Cette discipline a été réaffirmée en 1994 dans une « lettre aux évêques de l’Eglise catholique à propos de la réception de la Sainte Communion par les fidèles divorcés et remariés, par la Congrégation pour la doctrine de la Foi. Celle-ci a été spécialement approuvée par Saint Jean Paul II : « En fidélité aux paroles de Jésus Christ, l’Eglise affirme qu’une nouvelle union ne peut pas être reconnue comme valide si le précédent pariage était valide. Si les divorcés sont remariés civilement, ils se trouveront dans une situation qui est objectivement contraire à la loi de Dieu. En conséquence, ils ne peuvent pas recevoir la sainte communion aussi longtemps que cette situation persiste. »
Le Conseil pontifical pour les textes législatifs a émis une Déclaration en 2000 sur la même question : « En effet, la réception du Corps du Christ quand on est publiquement indigne, constitue un mal objectif pour la communion ecclésiale ; c’est un comportement qui affecte les droits de l’Eglise et de tous les fidèles qui vivent en accord avec les exigences de cette communion. Dans le cas concret d’une admission à la Sainte communion des fidèles qui sont divorcés et remariés, le scandale, compris comme une action qui pousse les autres vers la transgression, affecte en même temps aussi bien le sacrement de l’Eucharistie que l’indissolubilité du mariage. Ce scandale existe même si, malheureusement, un tel comportement ne surprend plus personne : en fait, c’est précisément à cause de cette déformation de la conscience qu’il devient de plus en plus nécessaire pour les pasteurs d’agir tant avec patience qu’avec fermeté, pour protéger la sainteté des sacrements et défendre la morale chrétienne, et pour la formation correcte des fidèles. »

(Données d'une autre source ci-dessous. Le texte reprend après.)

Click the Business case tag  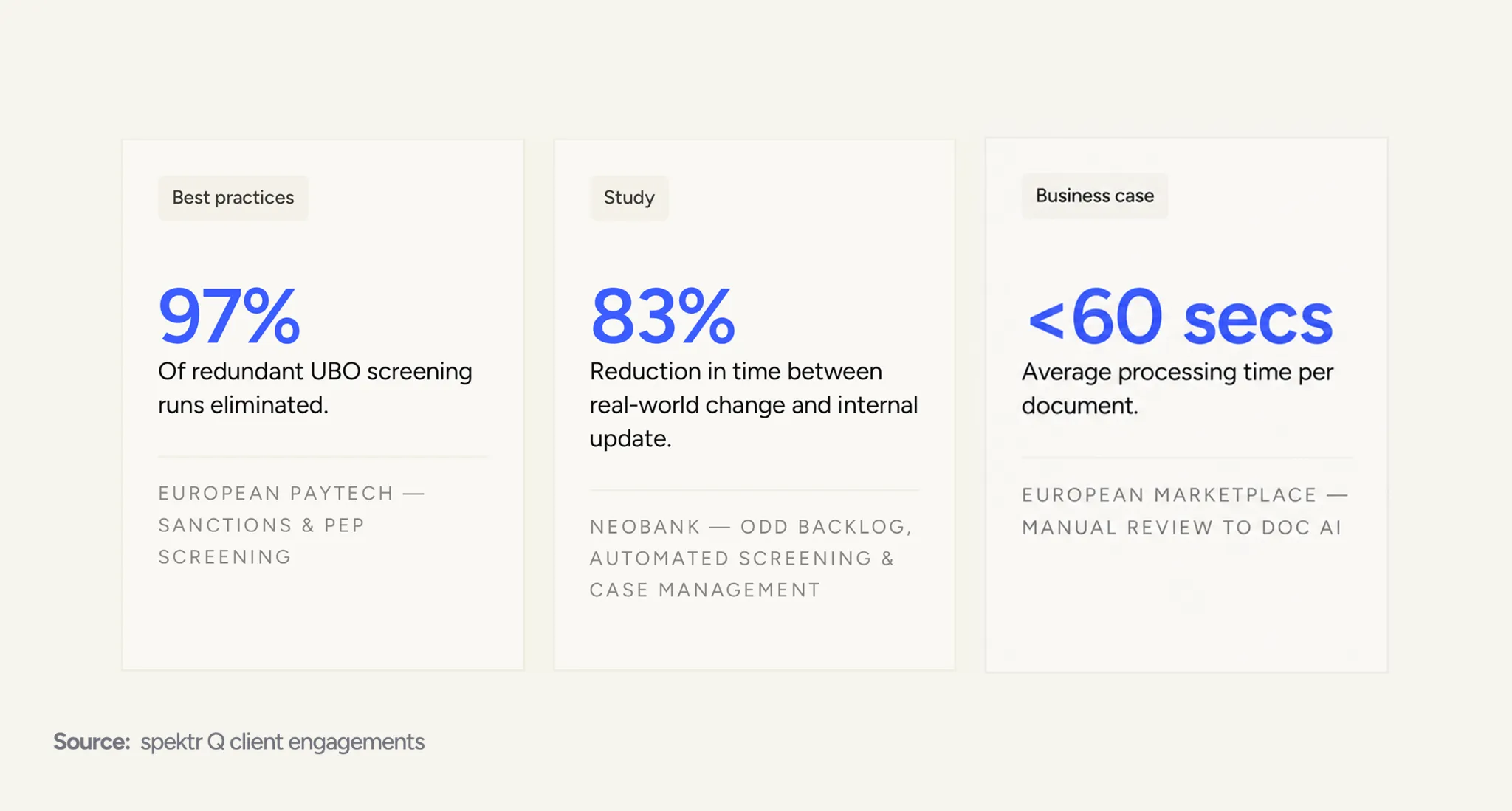(1094, 196)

La publication d’Amoris Laetitia a mis fin à cette discipline. Maintenant, l’aide de l’Eglise, et son accompagnement des personnes qui vivent publiquement « dans un état objectif de péché » a changé, comme c’est précisé dans la note en bas de page 351 (et de façon quelque peu obscure dans la note 336) : « Dans certains cas, cela peut inclure l’aide des sacrements. » La note en bas de page se réfère à deux constatations faites par le pape François précédemment pour encourager les pasteurs à agir avec douceur et à observer une grande souplesse dans l’administration des sacrements de pénitence et de la sainte eucharistie.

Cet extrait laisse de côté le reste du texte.